TASK REQUIREMENTS:
Transcribe the lines of the material from the one containing "This screenshot has width=251, height=142." through the one containing "pyautogui.click(x=104, y=76)", inclusive, leaving out the pictures.

THE RECORDS:
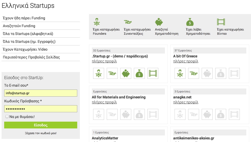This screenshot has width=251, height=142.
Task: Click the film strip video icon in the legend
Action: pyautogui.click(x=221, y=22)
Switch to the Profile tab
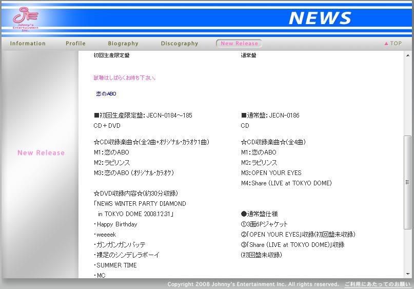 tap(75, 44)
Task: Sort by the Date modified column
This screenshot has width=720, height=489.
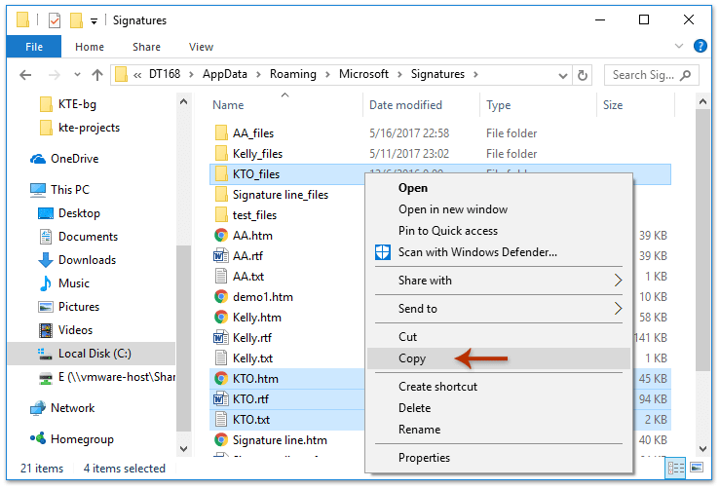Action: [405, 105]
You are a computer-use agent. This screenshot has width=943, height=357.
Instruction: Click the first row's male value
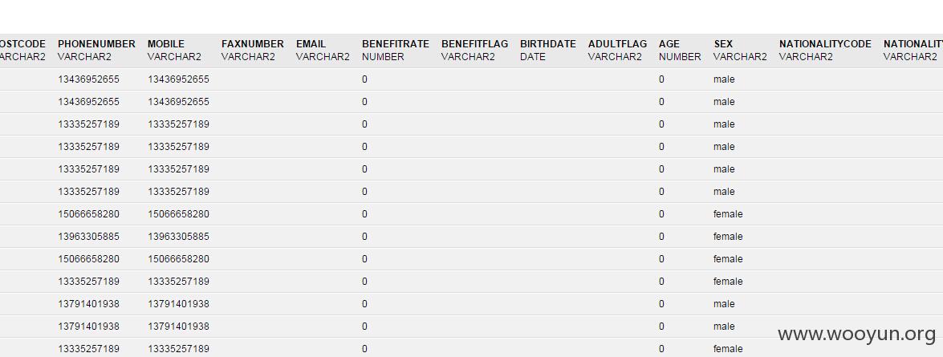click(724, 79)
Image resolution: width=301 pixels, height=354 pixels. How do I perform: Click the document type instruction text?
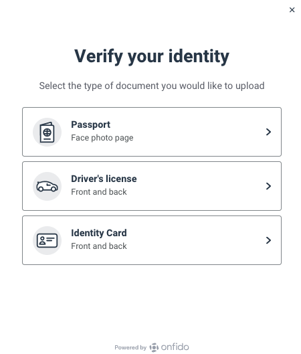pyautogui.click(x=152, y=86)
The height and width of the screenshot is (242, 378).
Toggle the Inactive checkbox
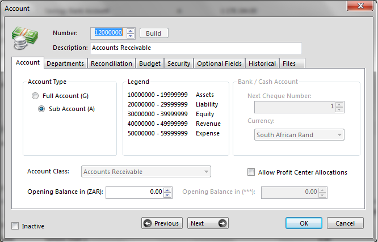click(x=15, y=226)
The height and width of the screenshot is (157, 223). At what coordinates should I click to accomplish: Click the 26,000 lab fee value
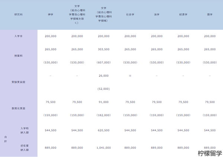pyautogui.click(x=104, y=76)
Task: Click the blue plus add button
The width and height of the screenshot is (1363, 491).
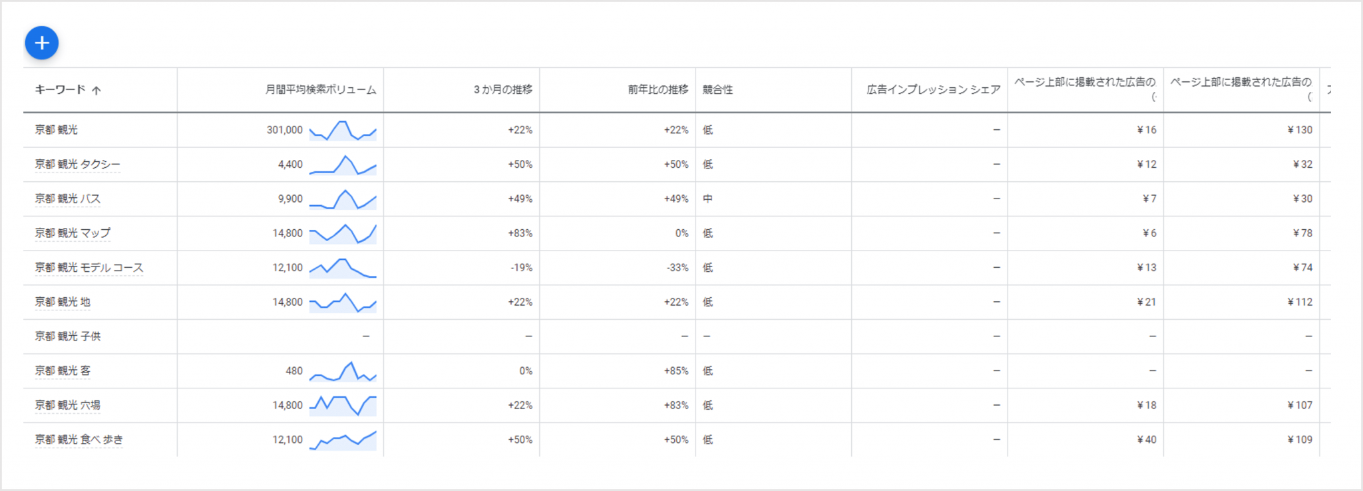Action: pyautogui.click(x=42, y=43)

==

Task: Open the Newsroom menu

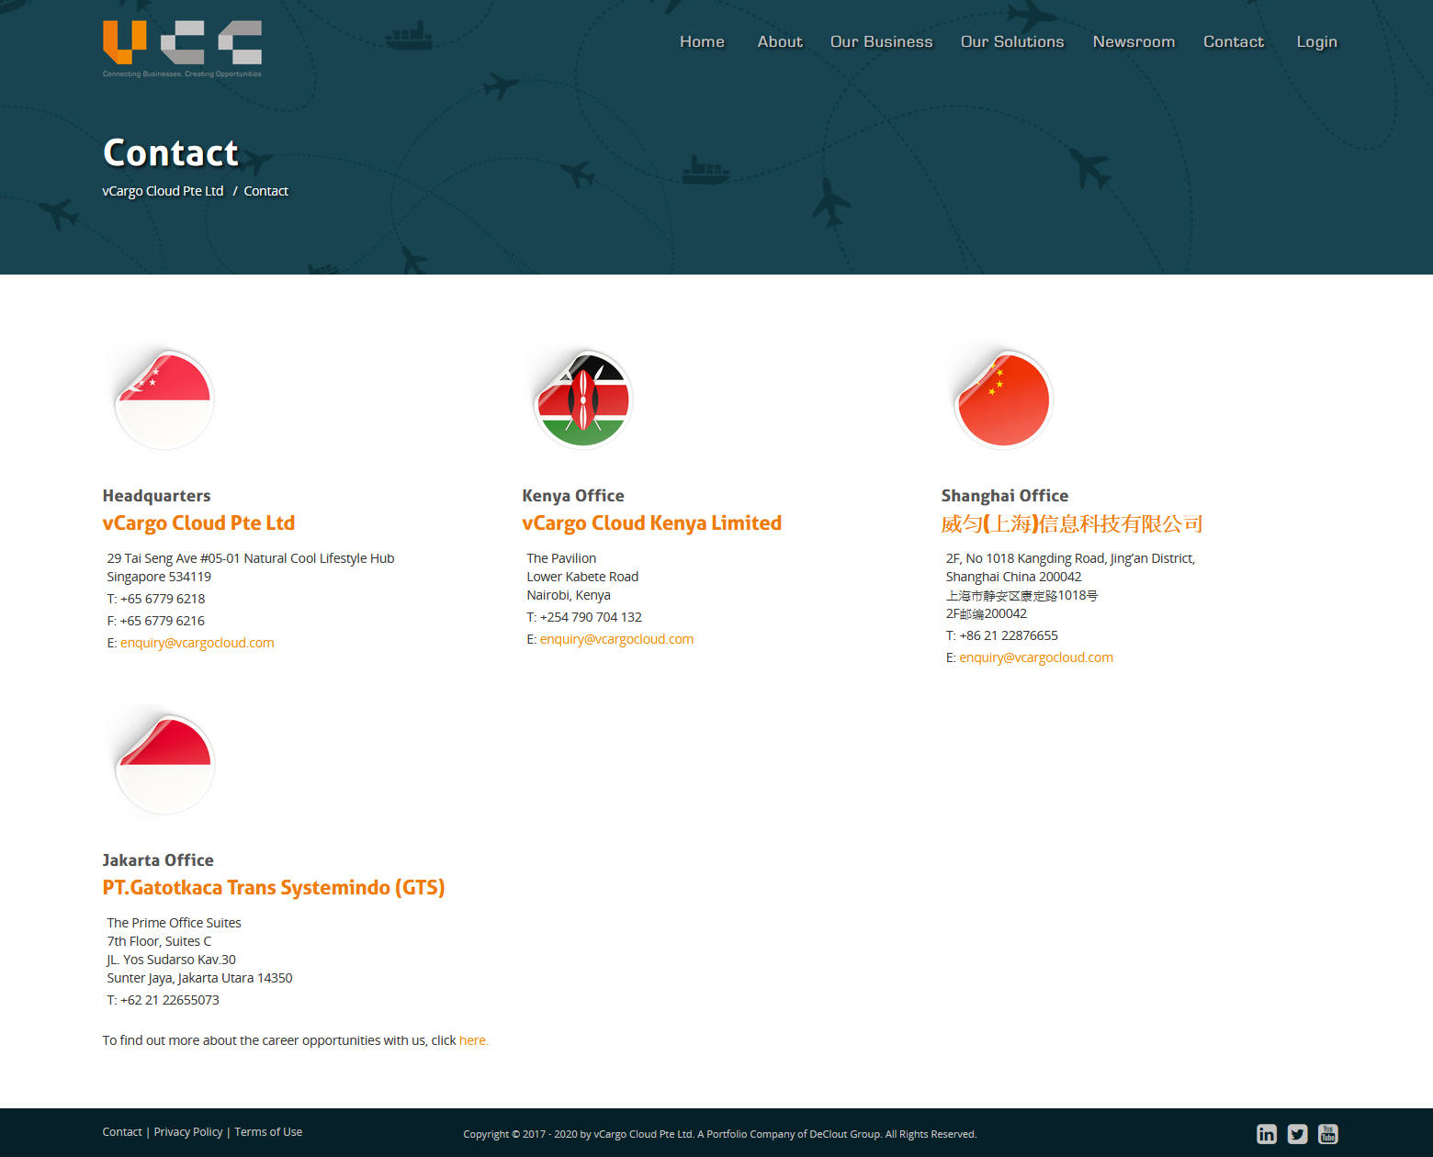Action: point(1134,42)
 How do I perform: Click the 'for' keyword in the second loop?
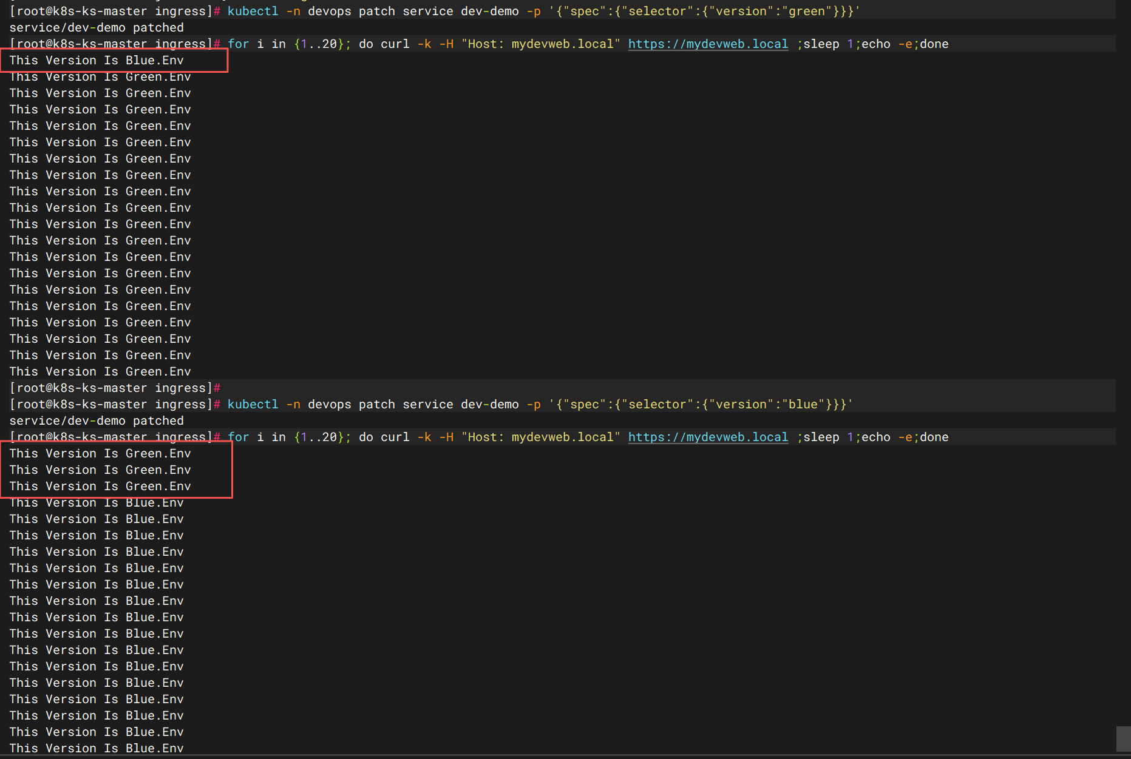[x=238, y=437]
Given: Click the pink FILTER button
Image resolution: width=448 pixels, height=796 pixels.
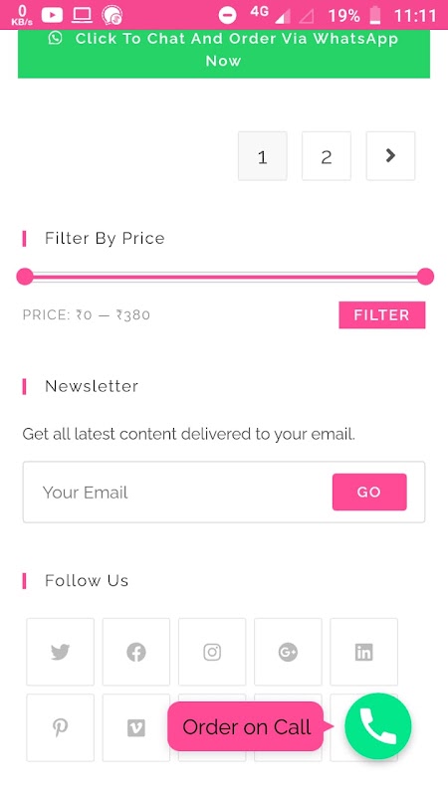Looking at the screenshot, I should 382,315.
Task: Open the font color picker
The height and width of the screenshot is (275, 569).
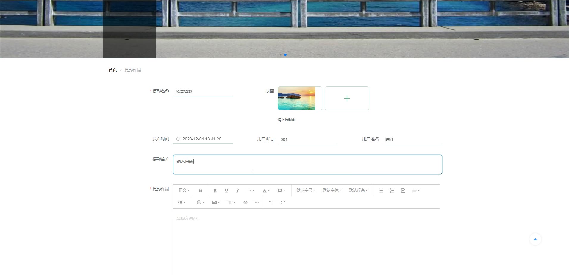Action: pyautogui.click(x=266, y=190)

---

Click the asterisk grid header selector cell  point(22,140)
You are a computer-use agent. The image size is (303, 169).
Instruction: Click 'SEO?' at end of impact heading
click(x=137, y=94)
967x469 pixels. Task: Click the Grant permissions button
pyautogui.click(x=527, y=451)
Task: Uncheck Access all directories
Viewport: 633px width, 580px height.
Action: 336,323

TASK SOLUTION:
This screenshot has width=251, height=142.
Task: Click the film strip video icon in the legend
Action: pyautogui.click(x=221, y=22)
Switch to the Profile tab
 tap(75, 44)
Task: Sort by the Date modified column
This screenshot has width=720, height=489.
Action: [405, 105]
You are a computer-use agent. This screenshot has width=943, height=357.
Instruction: Click the first row's male value
click(724, 79)
Image resolution: width=301 pixels, height=354 pixels. How do I perform: Click the document type instruction text?
pyautogui.click(x=152, y=86)
The height and width of the screenshot is (242, 378).
Toggle the Inactive checkbox
click(x=15, y=226)
The height and width of the screenshot is (157, 223). At what coordinates should I click to accomplish: Click the 26,000 lab fee value
pyautogui.click(x=104, y=76)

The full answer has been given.